→ TAREA BREVE A: Recopile cada línea de las entradas que contenga la palabra "icon", tomando en cuenta la distinción entre mayúsculas y minúsculas.
───── TEXTO DEL DOCUMENTO ─────
CULTURA › IDOMENEO DE MOZART EN EL TEATRO COLON

La música al frente

La refinadísima escritura orquestal aparece jerarquizada por la gran interpretación del director inglés Steuart Bedford. Adriana Mastrángelo y Laura Rizzo son sus principales aliadas en escena.

 Por Diego Fischerman

Los dioses hacen trampas. Y la que le tienden a Idomeneo parece inocua (por lo menos para él). Para liberarse de la muerte en una tormenta marítima, promete a Neptuno la vida del primer incauto que encuentre en la playa. Todo bien, salvo para el incauto y por un pequeño detalle (las famosas trampas de los dioses): el desafortunado es su hijo Idamante quien, para peor, es un hombre de una bondad infinita, justo y, además, enamorado. Idomeneo buscará escapar al destino, causará el dolor y la muerte de su pueblo (vía monstruo marino) y, finalmente, conseguirá el perdón del Dios, siempre y cuando abdique a favor de su hijo y acepte su casamiento con Ilia, la princesa troyana a quien adora. La única víctima, en una época en que el género de la ópera seria no siempre implicaba necesariamente la muerte de los protagonistas (o en que los libretistas cambiaban los finales para no apesadumbrar al nuevo público burgués), será Elettra, quien también pretendía a Idamante y partirá, enfurecida con el final feliz, hacia otros lares.
───── ENTRADAS EXTRAÍDAS ─────
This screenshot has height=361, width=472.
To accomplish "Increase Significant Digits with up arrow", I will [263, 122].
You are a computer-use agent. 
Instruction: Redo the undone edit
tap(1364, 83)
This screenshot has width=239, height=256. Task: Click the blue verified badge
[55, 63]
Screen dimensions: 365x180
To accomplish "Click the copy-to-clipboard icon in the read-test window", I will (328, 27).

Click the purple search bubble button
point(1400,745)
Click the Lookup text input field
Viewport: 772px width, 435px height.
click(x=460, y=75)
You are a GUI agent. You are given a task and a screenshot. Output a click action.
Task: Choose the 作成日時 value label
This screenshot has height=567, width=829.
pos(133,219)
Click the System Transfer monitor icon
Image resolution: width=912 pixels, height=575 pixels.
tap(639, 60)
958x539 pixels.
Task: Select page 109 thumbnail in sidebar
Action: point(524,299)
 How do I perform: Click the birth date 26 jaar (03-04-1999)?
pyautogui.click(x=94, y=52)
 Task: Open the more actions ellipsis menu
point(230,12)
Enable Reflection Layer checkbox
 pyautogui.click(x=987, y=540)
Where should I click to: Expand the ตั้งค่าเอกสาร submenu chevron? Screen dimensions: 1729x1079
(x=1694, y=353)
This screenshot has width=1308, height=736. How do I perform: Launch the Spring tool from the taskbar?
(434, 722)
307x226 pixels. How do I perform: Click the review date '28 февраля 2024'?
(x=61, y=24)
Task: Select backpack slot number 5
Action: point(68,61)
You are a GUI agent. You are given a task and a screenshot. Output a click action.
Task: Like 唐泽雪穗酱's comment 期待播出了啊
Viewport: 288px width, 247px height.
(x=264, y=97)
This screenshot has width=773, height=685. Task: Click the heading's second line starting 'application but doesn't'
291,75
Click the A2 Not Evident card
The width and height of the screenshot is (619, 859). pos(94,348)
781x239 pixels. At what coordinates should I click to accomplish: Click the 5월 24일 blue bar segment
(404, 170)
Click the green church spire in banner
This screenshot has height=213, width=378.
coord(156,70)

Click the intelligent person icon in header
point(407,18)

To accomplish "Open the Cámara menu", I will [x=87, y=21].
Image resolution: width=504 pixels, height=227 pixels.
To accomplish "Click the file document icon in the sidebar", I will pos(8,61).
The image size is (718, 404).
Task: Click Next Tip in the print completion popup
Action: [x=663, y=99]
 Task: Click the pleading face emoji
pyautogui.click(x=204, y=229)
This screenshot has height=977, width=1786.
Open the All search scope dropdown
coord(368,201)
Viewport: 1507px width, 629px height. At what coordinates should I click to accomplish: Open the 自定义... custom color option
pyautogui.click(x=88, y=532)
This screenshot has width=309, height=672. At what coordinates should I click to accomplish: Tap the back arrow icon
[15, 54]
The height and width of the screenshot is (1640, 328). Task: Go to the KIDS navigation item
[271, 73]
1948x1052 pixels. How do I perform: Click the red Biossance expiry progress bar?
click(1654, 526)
─────
→ TAREA BREVE B: Prosiga la reseña sobre el Idomeneo de Mozart en el Teatro Colón a partir de su última oración.

→ RESULTADO DEL EJERCICIO A:
To accomplish "Click the copy-to-clipboard icon in the read-test window", I will (328, 27).
Click the System Transfer monitor icon
Click the intelligent person icon in header
To accomplish "Click the file document icon in the sidebar", I will pos(8,61).
This screenshot has width=309, height=672. At what coordinates should I click to accomplish: Tap the back arrow icon

→ RESULTADO DEL EJERCICIO B:
En sus últimos diez años de vida, Mozart escribió una serie de óperas a las que la historia, atribuyéndole un significado al azar, le concedió el dudoso mérito de la simetría: en los extremos dos singspiel (El rapto en el serrallo y La flauta mágica), cercando a dos óperas serias (Idomeneo y La clemenza di Tito) que a su vez enmarcan dos cómicas (Le nozze di Figaro y Cosi fan tutte) y, en el centro, una que es un drama con la forma exterior de una comedia (Don Giovanni). Más allá de esta pequeña operación de política estética, tendiente a demostrar el valor nuclear de Don Giovanni, lo cierto es que en la primera ópera seria del supuesto ciclo ya aparecen muchos de los rasgos del mejor Mozart maduro. En particular, una manera de orquestar totalmente atípica para la época, que se explicita de forma inmejorable en una de las arias más bellas y enigmáticas de toda su producción. En “Se il padre perdei”, mientras Ilia se lamenta de su suerte, al comienzo del segundo acto, flauta, fagot, oboe y corno circunvalan permanentemente la melodía y entretejen un contrapunto de una riqueza pocas veces oída en el género. Y en ese sentido, la magistral dirección del inglés Steuart Bedford jerarquizó cada una de las sutilezas, fue perfecta en el impulso y a la vez en la liviandad de los acentos con los que Mozart frecuentemente anuncia la tensión en el medio de la calma (a la manera hitchcockiana) y logró en la orquesta un fraseo y un sentido de la conducción dramática y musical de un altísimo nivel.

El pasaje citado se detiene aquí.